3500 CE: Finch Laboratories
Theodore Finch could not sleep. He had been restless all day, flitting from room to room in the laboratory downstairs until his mother had sent him off to bed with a mild scolding. He tossed and turned for a few moments, but when sleep simply would not come, the ten-year-old slipped out of bed to go check if his parents were awake.

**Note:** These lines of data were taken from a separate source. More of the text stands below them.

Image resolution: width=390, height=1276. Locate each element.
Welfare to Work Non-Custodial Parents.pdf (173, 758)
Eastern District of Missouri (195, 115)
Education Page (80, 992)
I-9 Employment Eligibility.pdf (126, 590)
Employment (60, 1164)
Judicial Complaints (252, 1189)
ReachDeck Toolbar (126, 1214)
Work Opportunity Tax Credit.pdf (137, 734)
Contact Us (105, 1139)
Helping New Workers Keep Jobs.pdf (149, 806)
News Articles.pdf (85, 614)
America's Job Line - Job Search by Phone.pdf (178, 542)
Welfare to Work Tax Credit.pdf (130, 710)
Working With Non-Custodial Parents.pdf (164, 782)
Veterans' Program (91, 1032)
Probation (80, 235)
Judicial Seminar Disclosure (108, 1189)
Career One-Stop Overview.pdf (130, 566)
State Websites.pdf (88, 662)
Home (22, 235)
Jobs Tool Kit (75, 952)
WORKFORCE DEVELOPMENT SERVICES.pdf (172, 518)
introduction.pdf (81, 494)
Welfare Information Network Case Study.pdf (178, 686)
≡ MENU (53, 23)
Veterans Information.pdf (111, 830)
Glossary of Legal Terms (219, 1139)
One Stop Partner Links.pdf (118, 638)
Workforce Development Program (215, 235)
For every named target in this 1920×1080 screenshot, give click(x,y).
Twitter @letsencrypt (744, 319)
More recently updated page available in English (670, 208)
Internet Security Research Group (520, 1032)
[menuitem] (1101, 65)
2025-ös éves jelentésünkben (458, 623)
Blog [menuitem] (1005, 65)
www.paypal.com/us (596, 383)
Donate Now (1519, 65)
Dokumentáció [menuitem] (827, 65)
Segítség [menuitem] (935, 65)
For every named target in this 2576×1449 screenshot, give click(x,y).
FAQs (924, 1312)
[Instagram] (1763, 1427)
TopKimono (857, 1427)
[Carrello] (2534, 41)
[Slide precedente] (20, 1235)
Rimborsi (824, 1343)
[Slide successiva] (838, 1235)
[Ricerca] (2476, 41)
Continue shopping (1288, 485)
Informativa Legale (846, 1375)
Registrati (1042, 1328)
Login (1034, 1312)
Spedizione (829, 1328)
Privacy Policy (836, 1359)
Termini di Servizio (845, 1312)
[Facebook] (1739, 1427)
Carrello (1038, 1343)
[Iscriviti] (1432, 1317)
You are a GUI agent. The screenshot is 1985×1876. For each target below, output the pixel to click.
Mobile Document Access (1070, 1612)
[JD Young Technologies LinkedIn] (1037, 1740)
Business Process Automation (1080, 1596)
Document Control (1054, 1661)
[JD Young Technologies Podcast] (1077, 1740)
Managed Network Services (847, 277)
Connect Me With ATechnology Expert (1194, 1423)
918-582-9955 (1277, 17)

He was quite sure that they were. They worked all night sometimes. Theodore, who loved science and was good at it too, had resolved that when he inherited the lab, he would make sure that the working hours were reasonable.
The hallway between his bedroom and his parents’ was dark, but Theodore didn’t need the light, and so he quickly ran across to his parents’ door, pushing it open. Even in the dark, he could make out that they were both fast asleep.
When he received no immediate answer, he reached for the light switch and flicked it on. He wasn’t sure whether to scream or to cry. The darkness hadn’t revealed the blood that soaked the mattress a dark red. It hadn’t shown the stab wounds on his parents’ bodies. He stumbled forwards, too scared to touch either of them, but also too scared to leave.
His mind had stopped working. He tried to think. This was an emergency. What was he supposed to do during emergencies? He took a few deep breaths, and almost choked on the smell of blood. He reached for his mothers’ mobile, which lay on her nightstand, and called 1001.
“This is Agent Headquarters, what is your emergency?”
The mechanical voice at the other end of the line was no comfort for Theodore. “My parents are d-dead,” he stammered out. “I just found their bodies, in their room. You have to help me, I don’t know what to do.”
“You don’t have to worry, kid.” At least the voice sounded more human now. “Give me your address, and help will reach you in under a minute.”
“189, 110th Street, it’s the Finch Laboratories building. There’s so much blood, you have to come quickly!” Theodore did not want to panic, but this… the entire situation was too much for him to think through calmly.
“Breathe kid,” said the operator’s voice. “If you breathe slowly and calmly you’ll feel better. Can you do that?”
Theodore tried to do as the operator asked. His mum had told him that they knew what they were doing. These instructions seemed impossible to follow though, and when the Agents burst through the door a minute later, they found Theodore Finch unconscious on the floor, next to the corpses of his parents.
The Fletcher House
Genevieve Fletcher was eavesdropping on her parents once again. She knew that it was a bad thing to do, but she knew that she would be able to hear them through the walls when they started shouting, which she knew they would eventually, so why not simply go listen outside their door?
“Annette, don’t be ridiculous, this is a good opportunity. Those don’t come often, and we should take it. It’ll be good for Genevieve too.”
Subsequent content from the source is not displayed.